#### Document source
-=-=-=-=-
Mme Pillay a aussi exprimé son regret de constater que les problèmes du Secrétariat perduraient. À la réunion de Sion, elle avait rappelé que le niveau des ressources n'avait jamais augmenté en dépit de l'augmentation du nombre d'organes conventionnels et de leurs procédures, y compris celles de suivi. Elle avait aussi souligné devant les États que la capacité du Secrétariat à organiser les réunions avait atteint son maximum, alors que les perspectives de réduction des moyens actuellement envisagées sont plus importantes que celles qui étaient anticipées, ce qui ne peut qu'avoir un impact négatif sur la capacité du Secrétariat à traduire les documents dans les temps. Il apparaît que le problème fondamental vienne du fait que l'Assemblée générale n'a pas approuvé des ressources suffisantes pour couvrir les réunions prévues et programmées des organes conventionnels. «Je partage vos frustrations», a-t-elle confié. La Haut-Commissaire a par ailleurs appelé les membres du Comité à apporter leur contribution à la défense de l'environnement en utilisant le moins de papier possible, rappelant que les milliers de pages imprimées pour les dossiers qui leur ont été remis pour cette session finiraient à la poubelle à la fin des travaux.

Enfin, Mme Pillay a abordé le programme de travail du Comité pendant les trois prochaines semaines, estimant que cette session devrait être très intéressante avec l'examen des rapports de trois pays, le Kazakhstan, l'Éthiopie et la Bulgarie, deux d'entre eux étant des rapports initiaux. La situation de la Dominique sera aussi débattue en privée alors que cet État n'a pas présenté de rapport. Par ailleurs, les experts examineront un certain nombre de questions relatives au rapport initial des Maldives, ainsi qu'aux rapports périodiques du Turkménistan et de l'Islande. Enfin, une liste de sujets à traiter sera adoptée au sujet de la situation au Mozambique, dont le rapport initial est attendu depuis longtemps.

Un membre du Comité s'est interrogé sur la manière dont les différents organes pourraient «exercer des pressions» sur les États membres. La situation est véritablement grave et déplorable, certains États parties souhaitant que les organes conventionnels échouent, a-t-il estimé.

Mme Pillay a répondu que le Haut-Commissariat assumait pour sa part toutes ses responsabilités, soulignant que la question des ressources avait été soulevée à diverses reprises et qu'elle le serait à nouveau lors de la prochaine Assemblée générale cet automne.

Débat avec les organisations non gouvernementales et les institutions nationales des droits de l'homme

M. VLADLEN STEFANOV, Chef de la Section des institutions nationales et des mécanismes régionaux des droits de l'homme au Haut-Commissariat aux droits de l'homme, a déclaré que l'un des objectifs stratégiques du Haut-Commissariat a été de renforcer les systèmes nationaux de protection des droits de l'homme grâce à un soutien aux capacités des institutions nationales des droits de l'homme et une aide aux gouvernements pour établir de nouvelles institutions nationales des droits de l'homme en conformité avec les Principes de Paris. Le Haut-Commissariat a fourni un soutien de secrétariat au Comité international de coordination des institutions nationales pour la promotion et la protection des droits de l'homme, composée de plus de 100 institutions nationales des droits de l'homme. Une des responsabilités les plus importantes du Comité international de coordination consistait à évaluer si les institutions nationales sont en conformité avec les Principes de Paris et à accréditer les institutions nationales avec un statut spécifique.
-=-=-=-=-
#### Données disponibles
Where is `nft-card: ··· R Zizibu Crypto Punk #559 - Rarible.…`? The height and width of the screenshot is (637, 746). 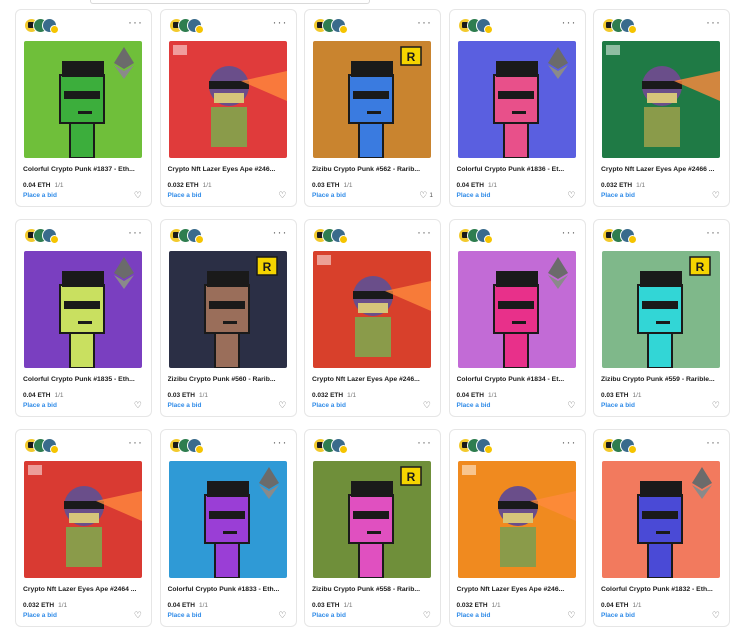
nft-card: ··· R Zizibu Crypto Punk #559 - Rarible.… is located at coordinates (662, 318).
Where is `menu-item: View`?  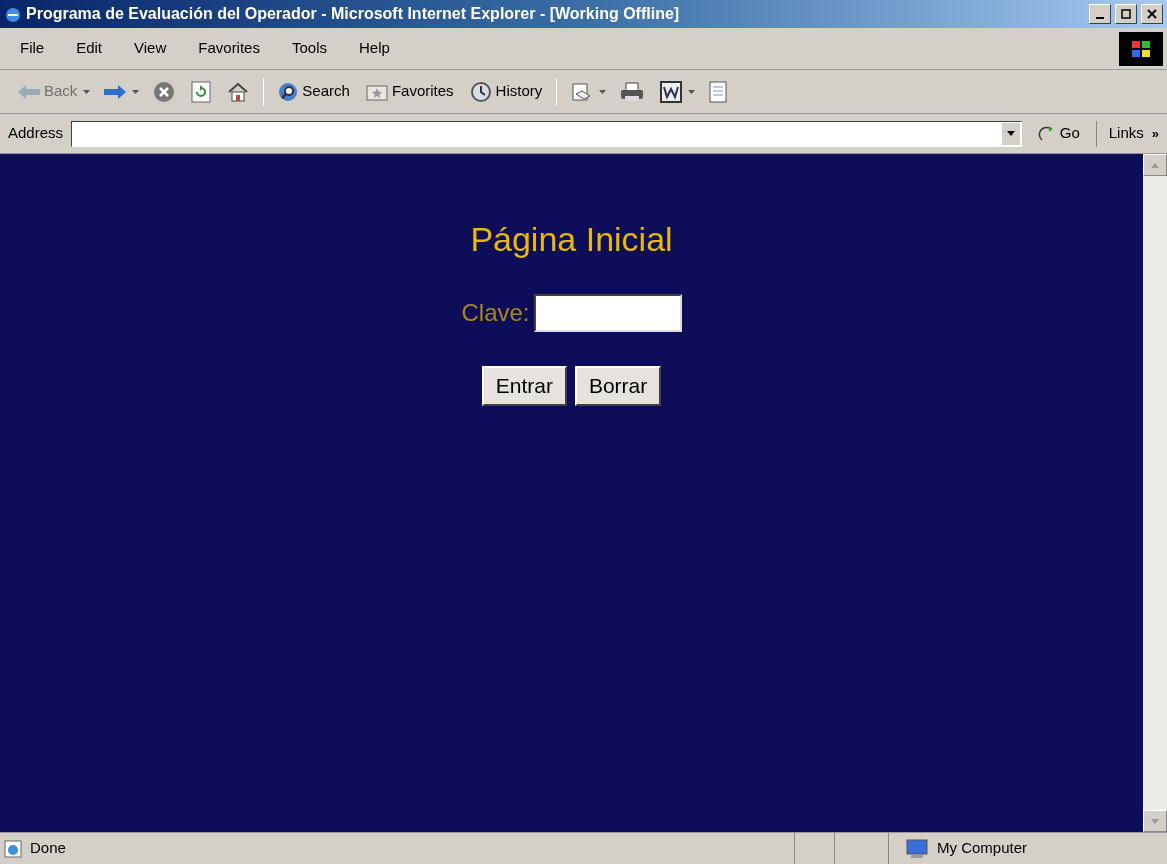 menu-item: View is located at coordinates (150, 48).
-=-=-=-=-
#### Consigne A
Selon le document source, pourquoi Mme Pillay a-t-elle demandé aux membres du Comité d'utiliser le moins de papier possible ? Répondez en une à trois phrases.
#### Consigne B
Recopiez fidèlement le passage du document source qui va de « Enfin, Mme Pillay » jusqu'à « attendu depuis longtemps. ».

#### Réponse A
Elle voulait que les membres du Comité contribuent à la défense de l'environnement. Elle a rappelé que les milliers de pages imprimées pour les dossiers remis pour cette session finiraient à la poubelle à la fin des travaux.

#### Réponse B
Enfin, Mme Pillay a abordé le programme de travail du Comité pendant les trois prochaines semaines, estimant que cette session devrait être très intéressante avec l'examen des rapports de trois pays, le Kazakhstan, l'Éthiopie et la Bulgarie, deux d'entre eux étant des rapports initiaux. La situation de la Dominique sera aussi débattue en privée alors que cet État n'a pas présenté de rapport. Par ailleurs, les experts examineront un certain nombre de questions relatives au rapport initial des Maldives, ainsi qu'aux rapports périodiques du Turkménistan et de l'Islande. Enfin, une liste de sujets à traiter sera adoptée au sujet de la situation au Mozambique, dont le rapport initial est attendu depuis longtemps.